Heavy smog shrouds Beijing

CNC report from Beijing
Added On January 13, 2013

Dense smog continues to shroud the Chinese capital Beijing.

Environmental authorities say pollutions are at dangerous levels and residents are advised to stay indoors.

Cloudy skies...poor visibility...and warnings from environmental authorities -- Stay indoors and go out only when necessary...

According to the Beijing Municipal Environmental Monitoring Center, the city's air pollution has remained at dangerous levels for a third straight day on Sunday.

Monitors say air-quality indexes stay beyond 176 throughout Beijing since Friday. The reading in parts of the city shot over 900 on Saturday evening and remained at 500 on Sunday morning. Air quality is considered good only when the reading is below 100.

The index indicates the level of airborne PM 2.5 particulates, which are tiny particular matters small enough to deeply penetrate the lungs.

The municipal environmental warning center has issued an alert, advising the elderly, children, and those suffering respiratory or cardiovascular illness to avoid going out or doing strenuous exercise.

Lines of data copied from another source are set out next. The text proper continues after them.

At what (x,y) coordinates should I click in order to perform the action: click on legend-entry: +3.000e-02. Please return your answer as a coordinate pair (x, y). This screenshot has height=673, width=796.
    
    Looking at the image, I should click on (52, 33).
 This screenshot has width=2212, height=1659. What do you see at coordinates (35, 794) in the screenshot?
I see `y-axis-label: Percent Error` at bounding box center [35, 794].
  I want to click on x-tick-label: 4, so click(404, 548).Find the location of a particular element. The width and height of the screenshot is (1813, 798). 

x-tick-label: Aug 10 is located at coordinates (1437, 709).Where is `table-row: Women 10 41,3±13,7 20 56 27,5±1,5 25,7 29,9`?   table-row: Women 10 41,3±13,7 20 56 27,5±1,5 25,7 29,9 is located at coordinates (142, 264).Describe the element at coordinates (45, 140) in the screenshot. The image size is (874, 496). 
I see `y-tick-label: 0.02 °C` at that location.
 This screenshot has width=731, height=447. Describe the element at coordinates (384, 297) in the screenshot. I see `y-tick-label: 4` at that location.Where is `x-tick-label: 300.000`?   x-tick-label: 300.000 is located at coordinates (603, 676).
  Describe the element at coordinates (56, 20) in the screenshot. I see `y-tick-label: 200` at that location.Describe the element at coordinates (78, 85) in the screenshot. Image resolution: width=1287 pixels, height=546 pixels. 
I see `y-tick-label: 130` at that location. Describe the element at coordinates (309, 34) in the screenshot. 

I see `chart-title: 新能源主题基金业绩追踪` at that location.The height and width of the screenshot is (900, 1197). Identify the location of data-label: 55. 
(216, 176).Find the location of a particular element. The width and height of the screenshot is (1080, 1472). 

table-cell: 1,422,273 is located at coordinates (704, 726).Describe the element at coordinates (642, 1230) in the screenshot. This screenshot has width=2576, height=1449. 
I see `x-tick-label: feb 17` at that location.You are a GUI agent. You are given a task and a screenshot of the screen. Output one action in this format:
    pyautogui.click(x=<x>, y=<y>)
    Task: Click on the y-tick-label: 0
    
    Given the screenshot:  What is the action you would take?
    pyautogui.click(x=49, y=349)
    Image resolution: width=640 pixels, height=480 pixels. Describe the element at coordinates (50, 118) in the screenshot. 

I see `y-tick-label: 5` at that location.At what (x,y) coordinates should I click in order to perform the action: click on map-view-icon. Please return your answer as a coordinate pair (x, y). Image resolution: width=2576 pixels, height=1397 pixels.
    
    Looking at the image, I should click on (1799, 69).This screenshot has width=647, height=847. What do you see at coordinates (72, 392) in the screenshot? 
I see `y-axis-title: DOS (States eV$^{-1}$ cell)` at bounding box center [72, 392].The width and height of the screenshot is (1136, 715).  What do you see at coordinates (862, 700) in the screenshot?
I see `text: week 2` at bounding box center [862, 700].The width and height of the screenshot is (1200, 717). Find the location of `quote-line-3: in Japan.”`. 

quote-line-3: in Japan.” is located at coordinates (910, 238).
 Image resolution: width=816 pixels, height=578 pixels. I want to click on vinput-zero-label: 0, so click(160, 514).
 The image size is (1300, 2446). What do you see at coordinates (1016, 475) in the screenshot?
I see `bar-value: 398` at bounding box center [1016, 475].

Those who have to venture out should wear facemasks for protection.

Monitors say foggy conditions and a lack of wind have contributed to the high concentration of air pollutants.

The bad weather not only affects people's health, but also disrupts traffic...

"Visibility is poor and the bad weather will have a big negative impact on traffic. Beijing itself and the surrounding areas are all shrouded in heavy smog. Many highways will be closed for safety reasons. And air traffic will also be affected."

Apart from Beijing, east and central China have also reported severe pollution for the past few days.

In provinces like Shandong and Jiangxi, dozens of highways are closed and about 100 flights have been canceled or delayed due to heavy smog.

And the bad weather won't go quickly.

Monitors say weather conditions are preventing the pollutants from dispersing and that such bad weather will last for at least another two days.

The Beijing municipal government started monitoring the tiny airborne particules last year. It's vowed to cut down the levels by 15 percent and the overall air pollution levels by 30 percent by 2015.

But with weather like this, it seems to be an uphill battle.